Summing Up Darden's Parts
Generally speaking, casual dining chains like Red Lobster and Olive Garden are not going through a great moment in the U.S. According to JPMorgan analysts, traffic at casual dining chains has fallen as much as 20% during the last six years. That said, this does not seem to mean that breaking up Darden would make its shareholders richer. Darden's EV/EBITDA valuation, at 8.1 times, is very close to its peer group. In addition, according to Oppenheimer analysts, if we break up the company into pieces and assign to each piece its corresponding peer group average valuation, we would be approximately in the same place. Let's take a look at specific numbers taking into account that Darden's peer group is trading at 8 times 2015 EV/EBITDA.

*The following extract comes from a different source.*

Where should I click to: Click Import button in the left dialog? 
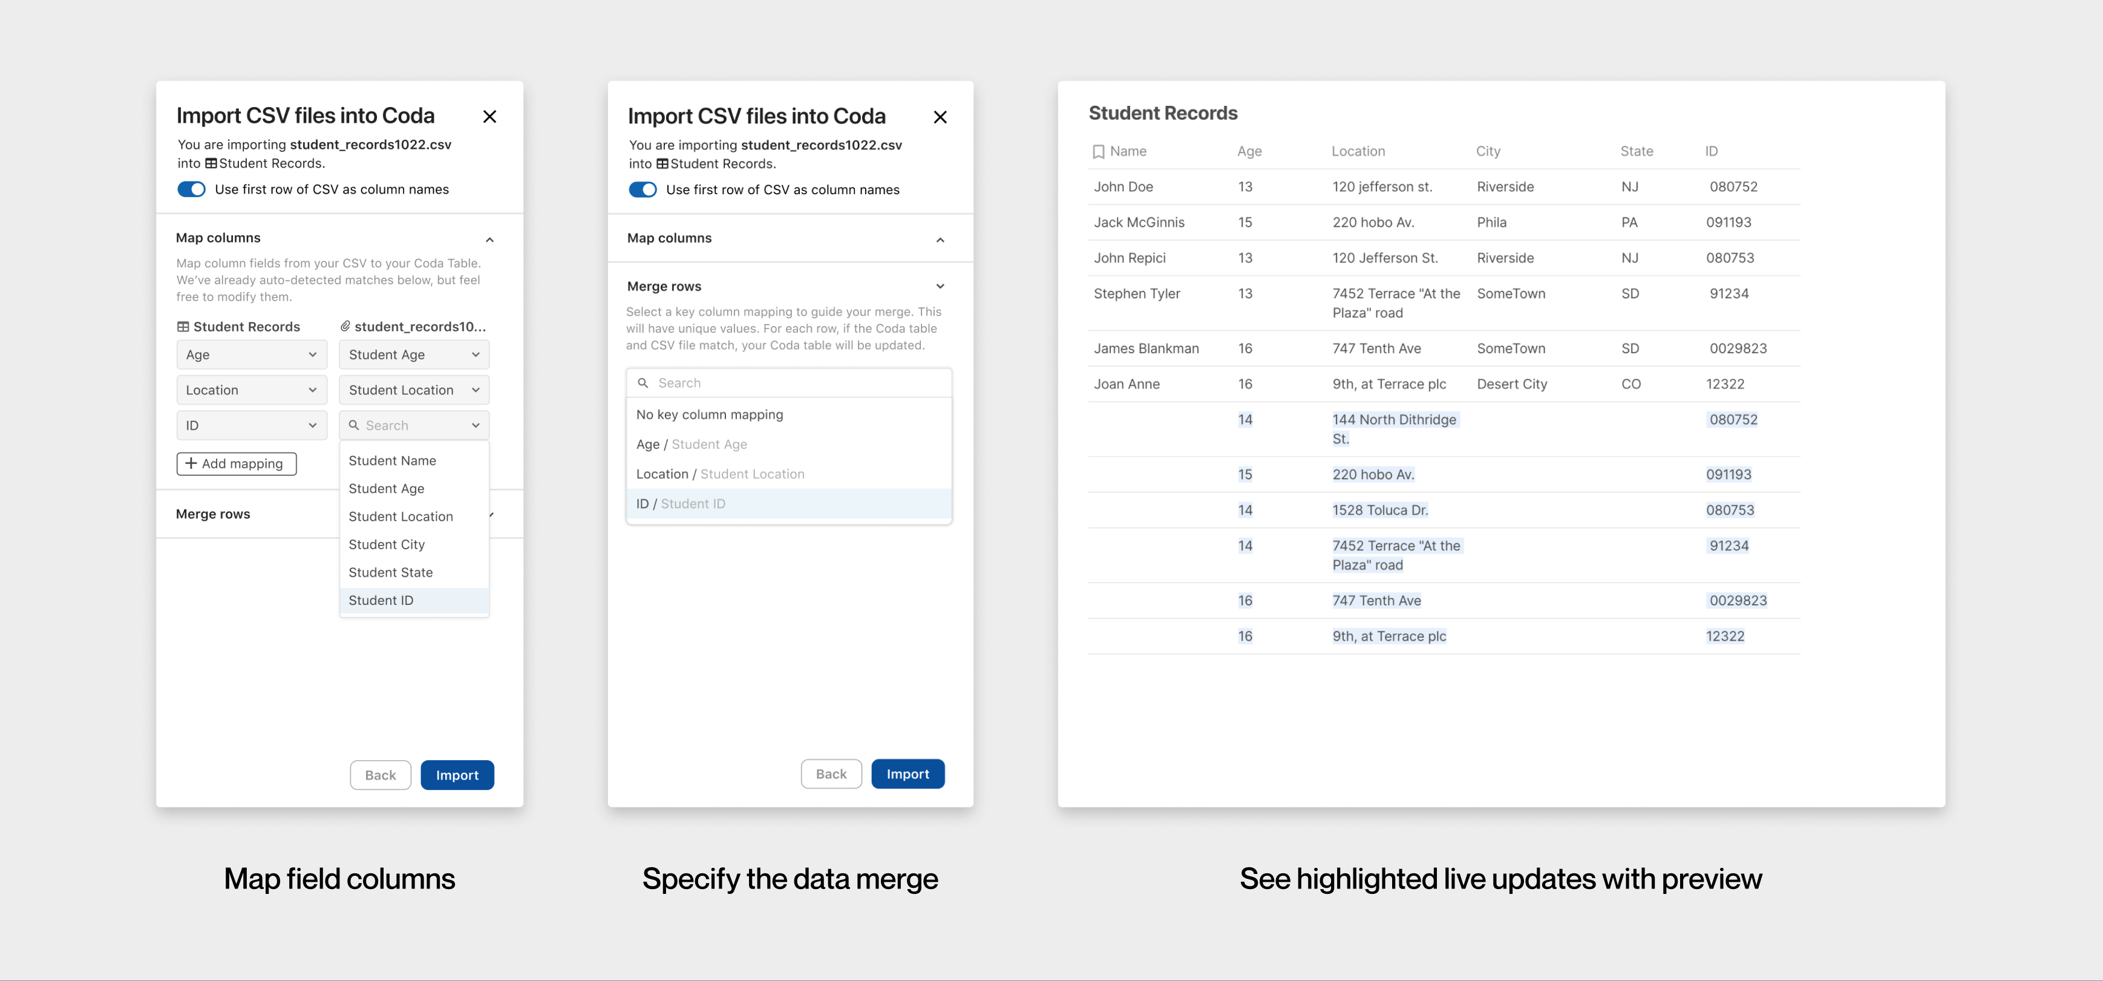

In order to arrive at Darden's current valuation (8.1 times EV/EBITDA), Oppenheimer applies a 7.7 times EV/EBITDA multiple to Olive Garden, a 7 times EV/EBITDA multiple to Red Lobster, a 8.7 times EV/EBITDA multiple to LongHorn Steakhouse and a 10.8 times EV/EBITDA multiple to the Specialty Restaurant Group. Since restaurant chains that are good comps to every each part of Darden trade at a similar level to that now implied in the valuation of the entire group, Oppenheimer's valuation seems fair to me.
Hence, I believe that the key to unlock value from Darden must be somewhere else. It wouldn’t be a bad idea to start from cutting costs further — Darden has already cut costs by $50 million thanks to Barington's pressure. After all, Darden's operating expenses in terms of sales still are twice as those at Brinker (NYSE:EAT), one of its closest competitors, which trades at 7.7 times 2014 EV/EBITDA.
Overall, before breaking up itself, Darden should make some internal adjustments to increase its free cash flow (FCF) generation. The company could start by cutting costs further and reducing its capital expenditures — which are well above the industry's average in terms of revenues — targeting an 8% FCF yield.
Since I believe it shouldn’t be tough for Darden to increase its FCF through cutting capital expenditures and costs, I would be long on the company's shares. Moreover, I also think there is money to be made through spinning off the company's real estate portfolio.
Darden's already high 4.4% cash dividend yield could be increased before any spin off is made and an aggressive share repurchase program could also be on the cards. The potential is there; shareholders only need an open management to start making the necessary changes.